■ Required action A ■
According to the Painting Pathways testimonials, how old is the member who enjoys the dinner?
■ Required action B ■
Please translate this sentence from the Painting Pathways testimonials into Spanish: "Painting Pathways has helped me meet people with some of the same problems and be able to talk about them openly."

■ Document excerpt ■

It means a lot to me. I have agoraphobia, and I used to not leave the house. However, I now joined the Clubhouse and speak to other members that have the same issues.
Acceptance, belonging, friends, responsibilities, hope, guidance.
Painting Pathways is a community of like-minded individuals who share a common illness and strive to become better people in their struggles in life. Like the spokes in a wheel, which represent the clubhouse members, and the hub being the staff of PPC
The clubhouse helps me cope.
Painting Pathways has helped me meet people with some of the same problems and be able to talk about them openly.
Painting Pathways has been a place for me to socialize and be creative.
For me, Painting Pathways has given me a non-judgmental family in which I am able to share the challenges I face in life. I’ve never had the support of my family, and society has judged me so harshly that I struggle with anxiety, depression and post traumatic stress disorder. I also face a devastating disease which I focused so much on, that I couldn’t see anything good about myself and felt like I didn’t deserve the good things or loving relationships. Painting Pathways changed my mind and changed my life.
I enjoy coming here and doing some work for others. I also like their dinner very much. I am 80 years old, and it gives me something to do.

■ The data ■
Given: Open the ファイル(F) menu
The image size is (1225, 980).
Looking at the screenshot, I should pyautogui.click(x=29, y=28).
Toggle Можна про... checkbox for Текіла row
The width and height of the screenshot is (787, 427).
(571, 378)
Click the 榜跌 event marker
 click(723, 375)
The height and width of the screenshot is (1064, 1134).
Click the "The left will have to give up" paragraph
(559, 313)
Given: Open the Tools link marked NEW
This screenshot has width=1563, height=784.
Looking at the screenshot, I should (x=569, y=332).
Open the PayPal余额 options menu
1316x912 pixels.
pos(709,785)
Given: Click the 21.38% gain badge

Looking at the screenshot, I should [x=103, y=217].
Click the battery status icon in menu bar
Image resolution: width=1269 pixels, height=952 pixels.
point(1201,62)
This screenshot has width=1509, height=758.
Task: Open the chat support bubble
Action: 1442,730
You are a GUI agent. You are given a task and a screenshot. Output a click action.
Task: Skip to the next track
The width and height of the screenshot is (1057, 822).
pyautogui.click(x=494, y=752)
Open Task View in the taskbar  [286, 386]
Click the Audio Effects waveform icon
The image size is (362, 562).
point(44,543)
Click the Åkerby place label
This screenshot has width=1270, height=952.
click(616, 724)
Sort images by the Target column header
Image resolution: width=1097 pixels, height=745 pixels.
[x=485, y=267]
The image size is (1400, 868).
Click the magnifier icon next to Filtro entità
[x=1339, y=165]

■ Written solution A ■
80 years old.

■ Written solution B ■
Painting Pathways me ha ayudado a conocer a personas con algunos de los mismos problemas y a poder hablar de ellos abiertamente.